Earl Wayne Kuehne v. State

Opinion to issue November 23, 2005








 


            



In The

Court of Appeals

For The

First District of Texas

____________


NO. 01-05-00999-CR

____________


EARL WAYNE KUEHNE, Appellant


V.


THE STATE OF TEXAS, Appellee





On Appeal from the 228th District Court

Harris County, Texas

Trial Court Cause No. 1040553




 

MEMORANDUM OPINION

               Appellant pleaded guilty to the offense of driving while intoxicated third offender and, in accordance with the plea bargain agreement, the trial court sentenced appellant to confinement for 10 years. Appellant filed a timely notice of appeal. We dismiss for lack of jurisdiction.
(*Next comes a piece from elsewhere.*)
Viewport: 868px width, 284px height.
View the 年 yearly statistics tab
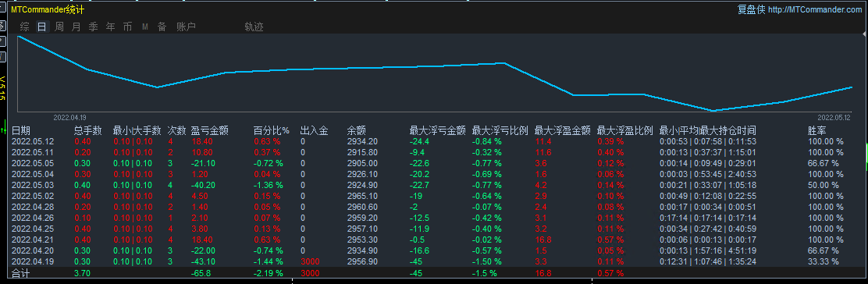[x=111, y=27]
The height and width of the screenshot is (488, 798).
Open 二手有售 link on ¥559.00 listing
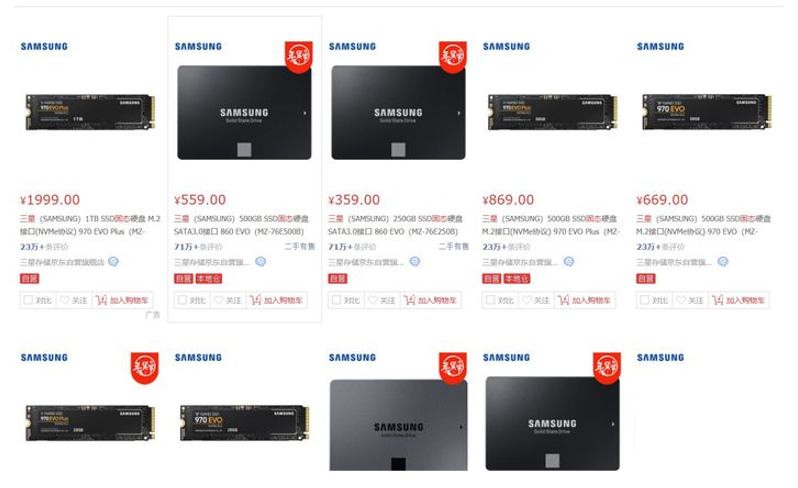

               In a plea-bargained case in which the punishment assessed does not exceed the plea agreement, a defendant may appeal only those matters that were raised by written motion filed and ruled on before trial, or after obtaining the trial court’s permission to appeal. Griffin v. State, 145 S.W.3d 645, 648-49 (Tex. Crim. App. 2004); Cooper v. State, 45 S.W.3d 77, 80 (Tex. Crim. App. 2001); Tex. R. App. P. 25.2(a)(2).

               The trial court’s certification of appellant’s right to appeal in this case states that this is a plea-bargained case and appellant has no right to appeal. The record supports the correctness of the certification. Dears v. State, 154 S.W.3d 610 (Tex. Crim. App. 2005). We must dismiss an appeal if the trial court’s certification shows there is no right to appeal. See Tex. R. App. P. 25.2(d).

               We note that appellant also waived his right to appeal. See Buck v. State, 45 S.W.3d 275, 278 (Tex. App.—Houston [1st Dist.] 2001, no pet.).

               Accordingly, we dismiss the appeal for lack of jurisdiction.

               Any pending motions are dismissed as moot.

PER CURIAM

Panel consists of Justices Taft, Keyes and Hanks

Do not publish. Tex. R. App. P. 47.2(b).